May 18 2011

Movies: Insomnia, Whites, Sorcerer’s Apprentice, Howl’s, Fahrenheit 451

Published by at 10:36 pm under Entertainment

Since I haven’t been posting, I do have a good sized backlog of movies to post about. Thanks also in part to the DOJ for the extra time too, but that’s a post for another day. I have 28 more of these (at least) so I certainly don’t want to blow my wad all at once. Gotta pace myself.


Insomnia is one of the last films from Christopher Nolan I had left to watch. All that remains is The Prestige. I have that one on my list but likely won’t see it soon unless it comes on instant watch in the near future. Nolan seems to gravitate to interesting stories and, in many cases, combines those with unique formats. Insomnia is a pretty straight forward format, but the story is pretty interesting. It follows a cop as he is investigating a murder in northern Alaska in the summer. While chasing the murder, he accidentally shoots and kills his partner. Due to an ongoing investigation on himself, he hastily decides to cover up that he was the one who killed his partner. His conscience eating away at this poor judgement along with the elongated daylight of the north begin to wreak havoc on his sleeping schedule leading to yet more questionable decisions and affecting his thoughts. There are a bunch of good performances throughout the film and the story is more than interesting enough to hold it’s own. While it won’t be mistaken as one of Nolan’s best films, it’s still quite good.
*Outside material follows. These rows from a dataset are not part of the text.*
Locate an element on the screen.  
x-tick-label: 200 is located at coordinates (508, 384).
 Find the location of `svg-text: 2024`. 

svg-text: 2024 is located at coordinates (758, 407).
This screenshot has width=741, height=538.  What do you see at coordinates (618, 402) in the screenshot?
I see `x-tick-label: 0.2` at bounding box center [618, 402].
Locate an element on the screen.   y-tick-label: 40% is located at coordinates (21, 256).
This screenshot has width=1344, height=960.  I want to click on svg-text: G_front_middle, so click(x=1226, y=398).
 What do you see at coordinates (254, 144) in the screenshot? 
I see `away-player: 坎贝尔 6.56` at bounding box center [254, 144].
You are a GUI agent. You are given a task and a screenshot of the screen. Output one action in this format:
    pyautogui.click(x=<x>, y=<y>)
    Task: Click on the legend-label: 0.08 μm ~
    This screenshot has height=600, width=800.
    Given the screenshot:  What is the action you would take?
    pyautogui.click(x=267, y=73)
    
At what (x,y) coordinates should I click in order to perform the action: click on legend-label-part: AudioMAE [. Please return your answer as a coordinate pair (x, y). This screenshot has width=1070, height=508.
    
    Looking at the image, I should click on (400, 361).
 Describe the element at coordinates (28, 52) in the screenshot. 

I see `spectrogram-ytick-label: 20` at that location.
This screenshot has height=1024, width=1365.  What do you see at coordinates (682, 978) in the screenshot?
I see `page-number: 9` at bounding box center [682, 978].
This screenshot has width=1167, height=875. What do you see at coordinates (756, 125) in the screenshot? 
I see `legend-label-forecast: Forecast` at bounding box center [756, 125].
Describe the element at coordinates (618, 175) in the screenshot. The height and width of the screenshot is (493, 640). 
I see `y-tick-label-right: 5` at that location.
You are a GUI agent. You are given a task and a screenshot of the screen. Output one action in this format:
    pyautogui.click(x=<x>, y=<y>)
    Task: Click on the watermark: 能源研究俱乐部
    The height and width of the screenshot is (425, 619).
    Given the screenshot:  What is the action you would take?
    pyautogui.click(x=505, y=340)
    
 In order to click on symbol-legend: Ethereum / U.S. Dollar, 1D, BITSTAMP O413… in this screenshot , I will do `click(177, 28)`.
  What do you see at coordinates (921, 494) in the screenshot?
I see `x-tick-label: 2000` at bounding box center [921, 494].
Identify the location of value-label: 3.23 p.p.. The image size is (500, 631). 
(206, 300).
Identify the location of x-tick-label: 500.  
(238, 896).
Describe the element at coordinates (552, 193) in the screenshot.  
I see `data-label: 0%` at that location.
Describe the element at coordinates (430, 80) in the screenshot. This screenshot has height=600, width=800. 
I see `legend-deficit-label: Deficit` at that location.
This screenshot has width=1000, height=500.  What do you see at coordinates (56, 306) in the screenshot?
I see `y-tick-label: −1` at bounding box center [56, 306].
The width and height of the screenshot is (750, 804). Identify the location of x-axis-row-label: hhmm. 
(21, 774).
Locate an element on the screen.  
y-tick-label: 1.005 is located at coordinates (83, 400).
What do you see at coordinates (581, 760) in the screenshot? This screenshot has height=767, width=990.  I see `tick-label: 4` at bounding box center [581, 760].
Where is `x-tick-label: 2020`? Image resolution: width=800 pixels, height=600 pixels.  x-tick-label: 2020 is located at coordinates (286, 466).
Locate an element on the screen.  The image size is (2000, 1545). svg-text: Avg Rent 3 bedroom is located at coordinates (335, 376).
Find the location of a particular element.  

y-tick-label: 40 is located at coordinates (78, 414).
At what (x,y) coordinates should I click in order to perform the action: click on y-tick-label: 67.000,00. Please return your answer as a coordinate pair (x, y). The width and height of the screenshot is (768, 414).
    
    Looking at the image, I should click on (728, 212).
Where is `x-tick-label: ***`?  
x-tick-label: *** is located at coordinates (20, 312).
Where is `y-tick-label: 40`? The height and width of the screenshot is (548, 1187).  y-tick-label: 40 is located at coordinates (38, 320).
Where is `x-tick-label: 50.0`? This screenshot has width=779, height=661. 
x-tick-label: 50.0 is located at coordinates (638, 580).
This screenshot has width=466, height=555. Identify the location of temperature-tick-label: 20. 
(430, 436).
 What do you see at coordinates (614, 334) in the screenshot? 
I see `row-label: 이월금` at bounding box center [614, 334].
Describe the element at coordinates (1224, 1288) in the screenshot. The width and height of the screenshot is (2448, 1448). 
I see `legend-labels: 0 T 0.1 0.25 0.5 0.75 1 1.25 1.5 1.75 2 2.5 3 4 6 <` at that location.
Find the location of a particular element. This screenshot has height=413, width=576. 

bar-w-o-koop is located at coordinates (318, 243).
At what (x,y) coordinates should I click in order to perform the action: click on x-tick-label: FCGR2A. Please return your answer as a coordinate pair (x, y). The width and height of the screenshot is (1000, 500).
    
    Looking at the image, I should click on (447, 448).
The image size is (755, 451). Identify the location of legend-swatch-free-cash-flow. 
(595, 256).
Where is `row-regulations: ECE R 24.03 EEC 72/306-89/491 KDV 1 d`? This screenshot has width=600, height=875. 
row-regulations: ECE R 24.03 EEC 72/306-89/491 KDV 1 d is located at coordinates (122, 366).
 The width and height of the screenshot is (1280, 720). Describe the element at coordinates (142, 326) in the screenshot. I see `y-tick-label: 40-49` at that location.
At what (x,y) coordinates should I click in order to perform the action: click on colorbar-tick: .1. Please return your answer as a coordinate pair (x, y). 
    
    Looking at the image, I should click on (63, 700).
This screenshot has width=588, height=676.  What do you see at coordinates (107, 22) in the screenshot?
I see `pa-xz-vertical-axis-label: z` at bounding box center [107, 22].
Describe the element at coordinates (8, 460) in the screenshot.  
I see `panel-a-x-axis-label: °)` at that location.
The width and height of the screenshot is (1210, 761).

The Wild and Wonderful Whites of West Virginia

This movie is a documentary about a family of extreme redneck outlaws that seem to flaunt and take pride in being such. This movie is partially a follow up on the family that started out from the movie Dancing Outlaw. Dancing Outlaw covered one member of the family who got noteriety for both his dancing talents as well as his brash behavior. This movie examines the rest of the family who are likely even more rowdy than their most famous family member. Now, I should tell you this is produced by MTV. It does have kind of a Jackass feel to it and it really seems like the family lays it on thick to put on a good show. Even if they aren’t really as unruly and raucous as they seem on screen, it’s still an amusing movie.


The Sorcerer’s Apprentice

I pretty much instantly recognized the main character’s voice as also being the main character from How to Train Your Dragon. Maybe my like for that movie gave this one some bonus points, but this popcorn film really exceeded my expectations. After disappointments like Percy Jackson (which I didn’t care for), I was happy to find this a good family movie to sit down and enjoy. It’s funny, well acted, and doesn’t try and take itself too seriously. There isn’t anything terribly special about it, but you don’t always need to have something extraordinary to enjoy it. If I had to choose between this and How to Train Your Dragon, I still pick the latter, but this is worth seeing too.


Howl’s Moving Castle

Director, Hayao Miyazaki, is like the Jordan of anime. He has a long list of very successful and critically acclaimed movies. I think this is one of his better ones. For the first time in a long time, everyone in our house from the age of 2 to what-ever-age-my-wife-is, watched this movie in it’s entirety. I don’t think they all enjoyed it as much as I did, but it held their attention. An accomplishment in it’s own right. The story is about a girl cursed by a witch and turned into an old woman. She finds her way onto a magician’s walking castle helping him with cooking and cleaning. Together, along with a hodge podge of various other characters, they go on an adventure trying to help the magician in his quest to stop warring countries that are destroying their home. At it’s heart, it’s an anti-war movie. Miyazaki always seems to have an easy to see greater message. This one isn’t so in your face about it that it detracts from the story, though.


Fahrenheit 451

I tried to find an open domain version of the book to read on my wife’s kindle. It’s one of those contemporary classics that you feel you have to read. Although I was unsuccessful, Netflix had it the movie on their instant watch list. I am more of a movie person than a book person any way. Everyone complains all the time that the books are better. I don’t always agree. I think in this case, that it must be true. There was just so much lacking from the film that it couldn’t have been that bad in book form. If you get past the costumes that seem to be plucked from the original Willy Wonka and the Tom Baker version of Doctor Who, it has the makings of a tremendous story and film. It just doesn’t follow through for whatever reason. The sole interesting piece of this movie is Julie Christie playing 2 roles as both Montag’s wife, who eventually turns him in, and the neighbor who draws him to the forbidden fruit of the books it’s his job to burn. Perhaps it hasn’t held up to the test of time for me or perhaps they tried to capture too much in too short of a time. Whatever it was, this just doesn’t seem to live up to it’s potential.


Over the last few months I’ve knocked off 7 movies from my top 50 from IMDB goal including 2 from Hitchcock. Shortly I’ll get those pieced together in a post. Exciting, isn’t it.